Evoquant la dictature qui obligea beaucoup de ses concitoyens à l’exil, saluant la Révolution des œillets, elle se dit « passionnée et amoureuse, comme la Musique, comme son peuple » ; nous ne demandons qu’à la croire au vu de sa prestation scénique, parfois un peu trop parfaite, un peu trop lisse. Le mot fado vient du latin fatum, qui signifie « destin » ; ce genre musical venu de la mer remonte au XVIII° siècle et on n’’exploite pas sans y laisser des plumes les thèmes récurrents de l’amour inaccompli, la jalousie, la nostalgie des morts et du passé, la difficulté à vivre, le chagrin, l’exil…Mais Cristina nuance :« Le fado, c’est la vie. Je ne vois pas cette musique comme le destin. Le destin, c’est ce que nous en faisons, ce n’est pas une chose qui arrive par hasard. Je ne crois pas en cette nostalgie. Je pense que le fado parle de la vie, de celle qui existait dans les années 1940 et 1960, mais aussi qui existe aujourd’hui. Il ne s’agit plus de parler des clichés de la société portugaise, de la mer, des marins, des découvreurs qui partaient et des femmes restées seules à pleurer.

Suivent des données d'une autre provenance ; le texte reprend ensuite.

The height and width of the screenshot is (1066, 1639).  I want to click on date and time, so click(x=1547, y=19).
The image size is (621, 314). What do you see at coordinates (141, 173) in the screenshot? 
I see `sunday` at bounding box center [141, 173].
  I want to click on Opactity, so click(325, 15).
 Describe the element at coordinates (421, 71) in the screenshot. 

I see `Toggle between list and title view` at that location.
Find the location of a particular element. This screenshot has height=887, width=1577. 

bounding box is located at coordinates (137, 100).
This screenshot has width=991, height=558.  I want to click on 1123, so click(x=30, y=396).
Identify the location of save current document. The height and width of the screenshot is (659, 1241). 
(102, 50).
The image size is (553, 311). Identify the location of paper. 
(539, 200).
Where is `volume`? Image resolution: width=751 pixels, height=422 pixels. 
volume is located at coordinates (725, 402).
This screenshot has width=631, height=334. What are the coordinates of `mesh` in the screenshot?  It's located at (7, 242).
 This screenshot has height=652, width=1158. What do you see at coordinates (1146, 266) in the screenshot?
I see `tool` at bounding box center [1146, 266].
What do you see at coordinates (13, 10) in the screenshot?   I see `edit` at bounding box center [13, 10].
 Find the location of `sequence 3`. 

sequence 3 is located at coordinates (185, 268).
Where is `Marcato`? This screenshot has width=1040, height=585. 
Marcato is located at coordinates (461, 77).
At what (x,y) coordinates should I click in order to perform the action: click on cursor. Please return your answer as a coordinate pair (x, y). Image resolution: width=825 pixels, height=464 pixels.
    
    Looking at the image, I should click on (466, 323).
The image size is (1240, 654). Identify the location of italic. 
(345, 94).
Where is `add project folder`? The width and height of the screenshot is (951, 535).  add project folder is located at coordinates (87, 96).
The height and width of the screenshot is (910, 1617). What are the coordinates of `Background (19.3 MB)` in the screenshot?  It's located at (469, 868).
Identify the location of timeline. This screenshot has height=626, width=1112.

Le fado représente beaucoup plus que ça, c’est parler d’aujourd’hui, de la guerre s’il le faut. » En cela, elle s’apparente plutôt aux chanteuses de blues auquel elle fait référence, ou de rébétiko athénien. Agée de seulement 40 ans, il lui manque sans doute quelques années, le vécu d’une Césaria Evora qui vient de nous quitter après un excès de gourmandise, mais surtout une vie brûlée par les deux bouts.
« Chanter, c’est dire au revoir » dit un proverbe portugais : kenavo, bonne route, Cristina Branco et revenez-nous dans quelques années, riche d’autres voyages. Après tout, vous faites partie d’un peuple de marins !
E.Fabre-Maigné
Chevalier des Arts et Lettres
Le dernier disque de Cristina Branco, « Kronos », est disponible partout.
* La guitare portugaise, habituellement jouée par son complice, Custodio Castelo, est un instrument de musique à cordes pincées dont l’origine remonte au cistre, et qui s’apparente aussi aux mandolines napolitaines, au son plein et puissant, au trémolo reconnaissable.